__Task__.
In full and without alteration, reproduce every record.

__Data records__.
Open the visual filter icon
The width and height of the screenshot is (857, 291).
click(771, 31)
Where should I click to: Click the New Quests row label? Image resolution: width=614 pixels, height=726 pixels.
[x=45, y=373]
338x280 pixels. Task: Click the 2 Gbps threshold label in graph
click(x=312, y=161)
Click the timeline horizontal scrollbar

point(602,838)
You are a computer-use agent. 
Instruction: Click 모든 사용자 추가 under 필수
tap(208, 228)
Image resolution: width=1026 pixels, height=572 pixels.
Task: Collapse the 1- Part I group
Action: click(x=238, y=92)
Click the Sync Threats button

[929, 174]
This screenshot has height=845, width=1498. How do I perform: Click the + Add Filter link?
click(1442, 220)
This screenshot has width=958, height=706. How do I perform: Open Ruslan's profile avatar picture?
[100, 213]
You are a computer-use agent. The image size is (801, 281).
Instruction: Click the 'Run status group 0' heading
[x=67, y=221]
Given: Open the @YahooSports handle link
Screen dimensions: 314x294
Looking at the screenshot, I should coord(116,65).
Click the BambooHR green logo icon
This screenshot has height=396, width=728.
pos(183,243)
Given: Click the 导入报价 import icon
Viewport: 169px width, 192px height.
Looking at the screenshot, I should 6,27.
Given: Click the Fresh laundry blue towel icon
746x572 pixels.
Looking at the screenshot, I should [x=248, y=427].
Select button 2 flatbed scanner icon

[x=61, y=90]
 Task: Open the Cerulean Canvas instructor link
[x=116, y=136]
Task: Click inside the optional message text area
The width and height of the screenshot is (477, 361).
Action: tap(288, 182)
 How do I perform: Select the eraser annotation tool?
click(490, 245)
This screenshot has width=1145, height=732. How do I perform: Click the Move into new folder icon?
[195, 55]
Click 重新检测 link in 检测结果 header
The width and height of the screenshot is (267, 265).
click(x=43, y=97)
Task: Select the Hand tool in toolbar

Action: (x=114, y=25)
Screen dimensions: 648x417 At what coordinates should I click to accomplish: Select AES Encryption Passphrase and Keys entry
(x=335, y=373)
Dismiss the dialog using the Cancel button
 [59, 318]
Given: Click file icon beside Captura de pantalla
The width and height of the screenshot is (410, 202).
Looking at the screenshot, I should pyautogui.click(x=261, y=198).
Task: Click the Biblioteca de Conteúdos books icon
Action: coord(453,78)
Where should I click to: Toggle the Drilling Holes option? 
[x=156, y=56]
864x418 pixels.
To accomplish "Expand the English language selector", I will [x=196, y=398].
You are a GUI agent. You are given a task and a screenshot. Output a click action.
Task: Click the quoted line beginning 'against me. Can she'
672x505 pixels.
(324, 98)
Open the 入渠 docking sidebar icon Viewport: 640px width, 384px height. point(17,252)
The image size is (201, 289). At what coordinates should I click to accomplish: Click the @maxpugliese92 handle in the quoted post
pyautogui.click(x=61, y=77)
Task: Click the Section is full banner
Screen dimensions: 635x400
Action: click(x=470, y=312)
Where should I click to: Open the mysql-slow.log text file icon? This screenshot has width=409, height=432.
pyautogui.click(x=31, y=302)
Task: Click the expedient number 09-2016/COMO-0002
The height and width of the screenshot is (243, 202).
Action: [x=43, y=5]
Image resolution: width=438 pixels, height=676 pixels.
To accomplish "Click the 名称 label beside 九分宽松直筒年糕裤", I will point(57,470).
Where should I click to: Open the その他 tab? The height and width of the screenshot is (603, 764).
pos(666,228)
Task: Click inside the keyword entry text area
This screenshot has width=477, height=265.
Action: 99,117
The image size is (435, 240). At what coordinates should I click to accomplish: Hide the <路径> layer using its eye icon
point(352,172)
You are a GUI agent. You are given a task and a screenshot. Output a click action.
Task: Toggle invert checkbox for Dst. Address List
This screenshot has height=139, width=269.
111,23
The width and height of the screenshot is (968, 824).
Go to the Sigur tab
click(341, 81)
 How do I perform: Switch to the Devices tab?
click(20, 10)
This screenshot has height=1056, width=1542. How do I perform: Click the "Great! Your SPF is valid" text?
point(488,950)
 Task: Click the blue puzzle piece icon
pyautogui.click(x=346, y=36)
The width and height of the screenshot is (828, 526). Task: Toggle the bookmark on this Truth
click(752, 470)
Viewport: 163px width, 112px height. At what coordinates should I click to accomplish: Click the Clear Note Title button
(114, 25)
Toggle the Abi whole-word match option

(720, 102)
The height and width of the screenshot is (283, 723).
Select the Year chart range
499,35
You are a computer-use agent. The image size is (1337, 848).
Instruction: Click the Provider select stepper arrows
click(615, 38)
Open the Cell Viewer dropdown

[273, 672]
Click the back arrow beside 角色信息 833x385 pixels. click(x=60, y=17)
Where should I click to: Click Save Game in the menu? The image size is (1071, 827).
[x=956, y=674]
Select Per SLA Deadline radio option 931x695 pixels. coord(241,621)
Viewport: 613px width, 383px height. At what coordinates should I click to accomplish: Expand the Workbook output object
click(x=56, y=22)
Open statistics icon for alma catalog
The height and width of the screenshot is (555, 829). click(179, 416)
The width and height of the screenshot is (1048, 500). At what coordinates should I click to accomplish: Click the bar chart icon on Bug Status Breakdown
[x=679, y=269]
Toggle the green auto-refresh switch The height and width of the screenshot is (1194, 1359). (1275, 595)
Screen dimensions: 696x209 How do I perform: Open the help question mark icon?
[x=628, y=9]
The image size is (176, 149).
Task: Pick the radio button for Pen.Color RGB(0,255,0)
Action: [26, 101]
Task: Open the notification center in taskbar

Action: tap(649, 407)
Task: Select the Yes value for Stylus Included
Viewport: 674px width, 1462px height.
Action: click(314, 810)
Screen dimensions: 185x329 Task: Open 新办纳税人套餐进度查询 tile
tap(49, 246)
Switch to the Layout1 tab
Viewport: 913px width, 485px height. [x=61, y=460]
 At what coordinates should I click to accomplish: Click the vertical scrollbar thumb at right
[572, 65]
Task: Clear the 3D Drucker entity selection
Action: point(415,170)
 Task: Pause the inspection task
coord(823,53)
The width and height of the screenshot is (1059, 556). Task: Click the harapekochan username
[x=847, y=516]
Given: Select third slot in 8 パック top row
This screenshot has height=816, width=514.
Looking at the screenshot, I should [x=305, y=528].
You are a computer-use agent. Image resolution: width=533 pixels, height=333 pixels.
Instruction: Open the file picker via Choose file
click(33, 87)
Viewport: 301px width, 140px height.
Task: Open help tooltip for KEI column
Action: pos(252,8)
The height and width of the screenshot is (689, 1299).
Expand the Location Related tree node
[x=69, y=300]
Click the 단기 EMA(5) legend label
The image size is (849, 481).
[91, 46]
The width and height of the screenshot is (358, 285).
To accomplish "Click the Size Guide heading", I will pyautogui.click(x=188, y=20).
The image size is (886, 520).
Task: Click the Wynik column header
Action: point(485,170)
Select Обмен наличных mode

__Result of this task__.
Open the visual filter icon
The width and height of the screenshot is (857, 291).
click(771, 31)
Where should I click to: Click the New Quests row label? Image resolution: width=614 pixels, height=726 pixels.
[x=45, y=373]
338x280 pixels. Task: Click the 2 Gbps threshold label in graph
click(x=312, y=161)
Click the timeline horizontal scrollbar

point(602,838)
You are a computer-use agent. 
Instruction: Click 모든 사용자 추가 under 필수
tap(208, 228)
Image resolution: width=1026 pixels, height=572 pixels.
Task: Collapse the 1- Part I group
Action: click(x=238, y=92)
Click the Sync Threats button

[929, 174]
This screenshot has height=845, width=1498. How do I perform: Click the + Add Filter link?
click(1442, 220)
This screenshot has width=958, height=706. How do I perform: Open Ruslan's profile avatar picture?
[100, 213]
You are a computer-use agent. The image size is (801, 281).
Instruction: Click the 'Run status group 0' heading
[x=67, y=221]
Given: Open the @YahooSports handle link
Screen dimensions: 314x294
Looking at the screenshot, I should coord(116,65).
Click the BambooHR green logo icon
This screenshot has height=396, width=728.
pos(183,243)
Given: Click the 导入报价 import icon
Viewport: 169px width, 192px height.
Looking at the screenshot, I should 6,27.
Given: Click the Fresh laundry blue towel icon
746x572 pixels.
Looking at the screenshot, I should [x=248, y=427].
Select button 2 flatbed scanner icon

[x=61, y=90]
 Task: Open the Cerulean Canvas instructor link
[x=116, y=136]
Task: Click inside the optional message text area
The width and height of the screenshot is (477, 361).
Action: tap(288, 182)
 How do I perform: Select the eraser annotation tool?
click(490, 245)
This screenshot has width=1145, height=732. How do I perform: Click the Move into new folder icon?
[195, 55]
Click 重新检测 link in 检测结果 header
The width and height of the screenshot is (267, 265).
click(x=43, y=97)
Task: Select the Hand tool in toolbar

Action: (x=114, y=25)
Screen dimensions: 648x417 At what coordinates should I click to accomplish: Select AES Encryption Passphrase and Keys entry
(x=335, y=373)
Dismiss the dialog using the Cancel button
 [59, 318]
Given: Click file icon beside Captura de pantalla
The width and height of the screenshot is (410, 202).
Looking at the screenshot, I should pyautogui.click(x=261, y=198).
Task: Click the Biblioteca de Conteúdos books icon
Action: coord(453,78)
Where should I click to: Toggle the Drilling Holes option? 
[x=156, y=56]
864x418 pixels.
To accomplish "Expand the English language selector", I will [x=196, y=398].
You are a GUI agent. You are given a task and a screenshot. Output a click action.
Task: Click the quoted line beginning 'against me. Can she'
672x505 pixels.
(324, 98)
Open the 入渠 docking sidebar icon Viewport: 640px width, 384px height. point(17,252)
The image size is (201, 289). At what coordinates should I click to accomplish: Click the @maxpugliese92 handle in the quoted post
pyautogui.click(x=61, y=77)
Task: Click the Section is full banner
Screen dimensions: 635x400
Action: click(x=470, y=312)
Where should I click to: Open the mysql-slow.log text file icon? This screenshot has width=409, height=432.
pyautogui.click(x=31, y=302)
Task: Click the expedient number 09-2016/COMO-0002
The height and width of the screenshot is (243, 202).
Action: [x=43, y=5]
Image resolution: width=438 pixels, height=676 pixels.
To accomplish "Click the 名称 label beside 九分宽松直筒年糕裤", I will point(57,470).
Where should I click to: Open the その他 tab? The height and width of the screenshot is (603, 764).
pos(666,228)
Task: Click inside the keyword entry text area
This screenshot has width=477, height=265.
Action: 99,117
The image size is (435, 240). At what coordinates should I click to accomplish: Hide the <路径> layer using its eye icon
point(352,172)
You are a GUI agent. You are given a task and a screenshot. Output a click action.
Task: Toggle invert checkbox for Dst. Address List
This screenshot has height=139, width=269.
111,23
The width and height of the screenshot is (968, 824).
Go to the Sigur tab
click(341, 81)
 How do I perform: Switch to the Devices tab?
click(20, 10)
This screenshot has height=1056, width=1542. How do I perform: Click the "Great! Your SPF is valid" text?
point(488,950)
 Task: Click the blue puzzle piece icon
pyautogui.click(x=346, y=36)
The width and height of the screenshot is (828, 526). Task: Toggle the bookmark on this Truth
click(752, 470)
Viewport: 163px width, 112px height. At what coordinates should I click to accomplish: Click the Clear Note Title button
(114, 25)
Toggle the Abi whole-word match option

(720, 102)
The height and width of the screenshot is (283, 723).
Select the Year chart range
499,35
You are a computer-use agent. The image size is (1337, 848).
Instruction: Click the Provider select stepper arrows
click(615, 38)
Open the Cell Viewer dropdown

[273, 672]
Click the back arrow beside 角色信息 833x385 pixels. click(x=60, y=17)
Where should I click to: Click Save Game in the menu? The image size is (1071, 827).
[x=956, y=674]
Select Per SLA Deadline radio option 931x695 pixels. coord(241,621)
Viewport: 613px width, 383px height. At what coordinates should I click to accomplish: Expand the Workbook output object
click(x=56, y=22)
Open statistics icon for alma catalog
The height and width of the screenshot is (555, 829). click(179, 416)
The width and height of the screenshot is (1048, 500). At what coordinates should I click to accomplish: Click the bar chart icon on Bug Status Breakdown
[x=679, y=269]
Toggle the green auto-refresh switch The height and width of the screenshot is (1194, 1359). (1275, 595)
Screen dimensions: 696x209 How do I perform: Open the help question mark icon?
[x=628, y=9]
The image size is (176, 149).
Task: Pick the radio button for Pen.Color RGB(0,255,0)
Action: [26, 101]
Task: Open the notification center in taskbar

Action: tap(649, 407)
Task: Select the Yes value for Stylus Included
Viewport: 674px width, 1462px height.
Action: click(314, 810)
Screen dimensions: 185x329 Task: Open 新办纳税人套餐进度查询 tile
tap(49, 246)
Switch to the Layout1 tab
Viewport: 913px width, 485px height. [x=61, y=460]
 At what coordinates should I click to accomplish: Click the vertical scrollbar thumb at right
[572, 65]
Task: Clear the 3D Drucker entity selection
Action: point(415,170)
 Task: Pause the inspection task
coord(823,53)
The width and height of the screenshot is (1059, 556). Task: Click the harapekochan username
[x=847, y=516]
Given: Select third slot in 8 パック top row
This screenshot has height=816, width=514.
Looking at the screenshot, I should [x=305, y=528].
You are a computer-use agent. Image resolution: width=533 pixels, height=333 pixels.
Instruction: Open the file picker via Choose file
click(33, 87)
Viewport: 301px width, 140px height.
Task: Open help tooltip for KEI column
Action: pos(252,8)
The height and width of the screenshot is (689, 1299).
Expand the Location Related tree node
[x=69, y=300]
Click the 단기 EMA(5) legend label
The image size is (849, 481).
[91, 46]
The width and height of the screenshot is (358, 285).
To accomplish "Click the Size Guide heading", I will pyautogui.click(x=188, y=20).
The image size is (886, 520).
Task: Click the Wynik column header
Action: point(485,170)
Select Обмен наличных mode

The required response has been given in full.